Tom Fanning – the retired chairman, president, and CEO of Southern Company, who also served on the Cyberspace Solarium Commission – noted that roughly 85% or more of America’s critical infrastructure is privately owned.
“We have a great, big gaping hole,” Fanning said during a Sept. 11 panel, explaining that the hole is “this kind of cross-sector collaboration” when it comes to critical infrastructure.
“The notion of reimagining national security with the collaboration of the private sector with government, that is what needs to be advanced in order to make America safe,” Fanning said.
Similarly, Felipe Fernandez, the chief technology officer (CTO) at Fortinet Federal, explained that “there’s not just a technology problem,” but there’s also a human incentive problem.
“Organizations need to know they should share as soon as possible, as soon as things are detected,” Fernandez said. “There isn’t this time to waste or consider the ramifications for your organization’s reputation. There are greater ramifications for the community, human lives in certain cases, particularly in the case of critical infrastructure.”
Fernandez stressed that the federal government needs to improve the efficiency and speed at which it shares resources with the private sector. That way, he said, when the federal government is engaged in incident response, “It’s quick, it’s fast, you know who’s in charge.”
Nevertheless, the CTO said that there is some room for optimism in the critical infrastructure space going forward.
“I am optimistic that some of the policies that have been introduced and initiatives such as the reconciliation bill afford budgeting for cyber in the critical infrastructure space, not just modernization to the capabilities of critical infrastructure, the infrastructure itself, but also the cyber capabilities that should come along with it,” Fernandez said.
“The AI Action Plan also addresses critical infrastructure, so to see guidance … in that regard is very promising as well,” he added. “And as a vendor who’s introducing AI to our technologies to help these sectors protect these assets, we think there’s a bright future, although there are some holes in the current space.”

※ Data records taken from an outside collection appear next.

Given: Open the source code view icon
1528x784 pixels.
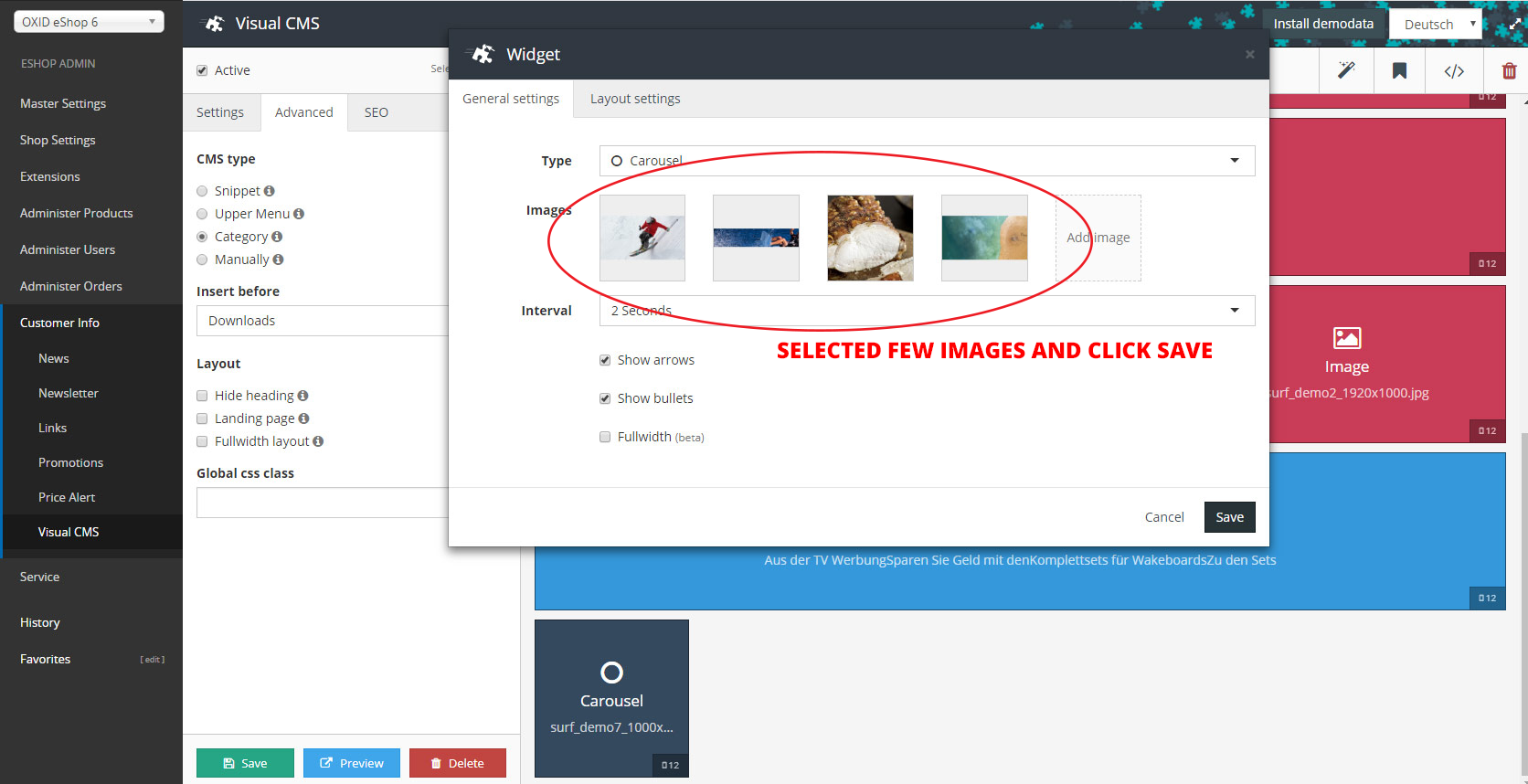Looking at the screenshot, I should point(1454,70).
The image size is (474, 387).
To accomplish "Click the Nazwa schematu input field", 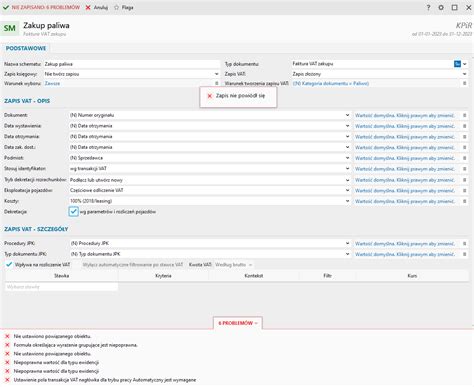I will click(x=131, y=64).
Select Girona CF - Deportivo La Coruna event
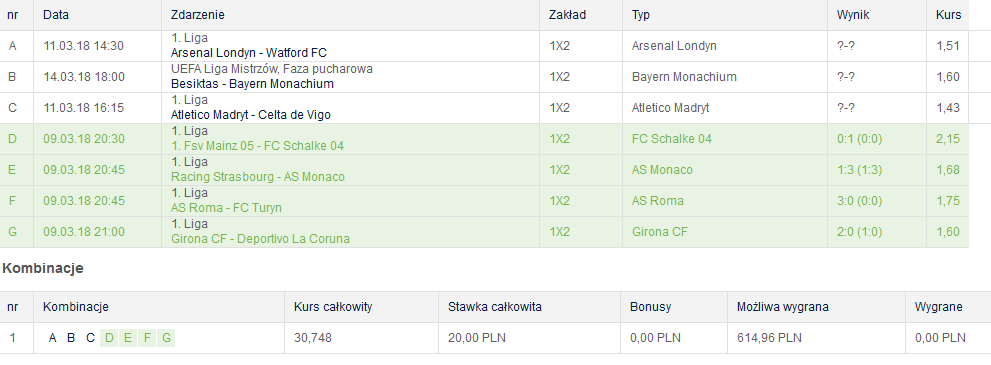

Additionally, some of the experts pointed to passing the reauthorization of the soon-to-expire Cybersecurity Information Sharing Act of 2015 (CISA 2015) as another potential bright spot in the cybersecurity space.
The 2015 law put in place a legal framework for the government and private sector to share cybersecurity threat data. The law has since then been hailed as foundational to improving U.S. cybersecurity.
“Reauthorizing CISA 2015, the Cybersecurity Information Sharing Act – we cannot be sent back a decade – that is essential … and then getting operational collaboration,” said Frank Cillufo, the director of the McCrary Institute for Cyber and Critical Infrastructure Security at Auburn University. Cillufo also served with Fanning on the Cyberspace Solarium Commission.